Goal of the exercise ::
Hunt for the word "icon" across the entries below, copying each line that holds it.

Supplied data ::
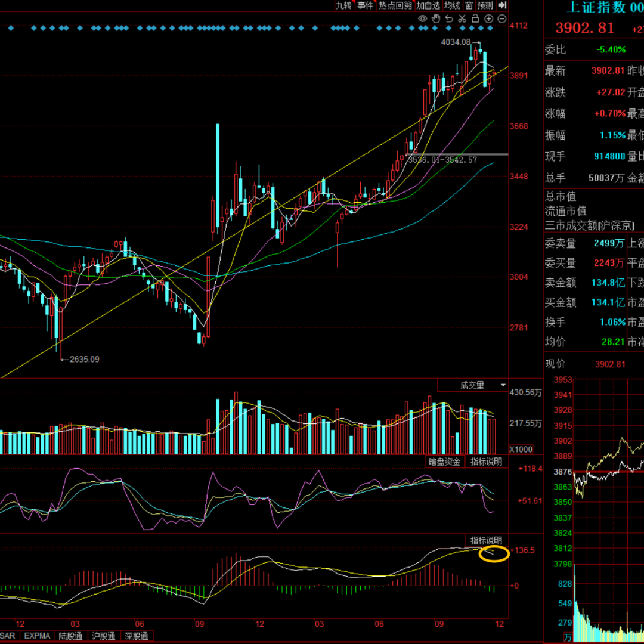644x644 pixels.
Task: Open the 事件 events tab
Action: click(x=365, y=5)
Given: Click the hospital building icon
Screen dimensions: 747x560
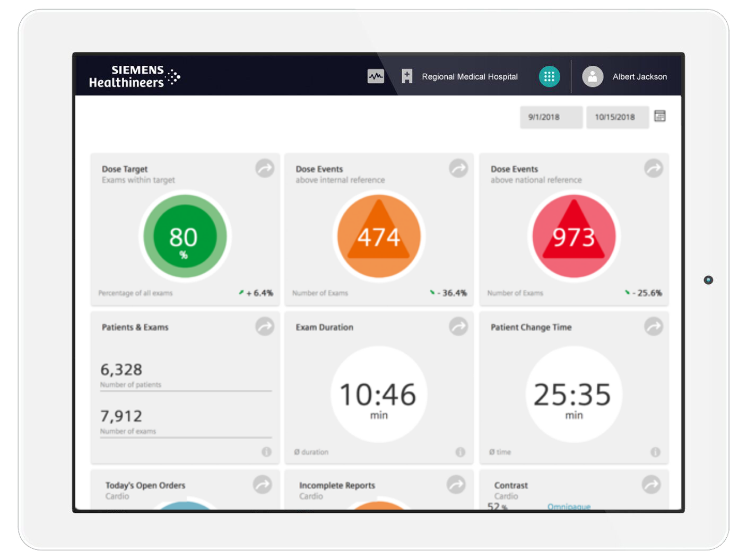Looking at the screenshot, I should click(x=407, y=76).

...

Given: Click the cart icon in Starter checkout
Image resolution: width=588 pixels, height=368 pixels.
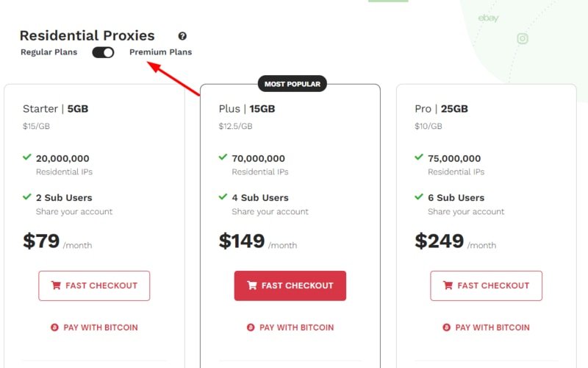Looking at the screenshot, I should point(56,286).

==

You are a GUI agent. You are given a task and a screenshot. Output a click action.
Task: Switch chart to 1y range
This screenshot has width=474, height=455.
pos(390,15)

Task output ::
Given: Click the hospital building icon
Given: Click the cart icon in Starter checkout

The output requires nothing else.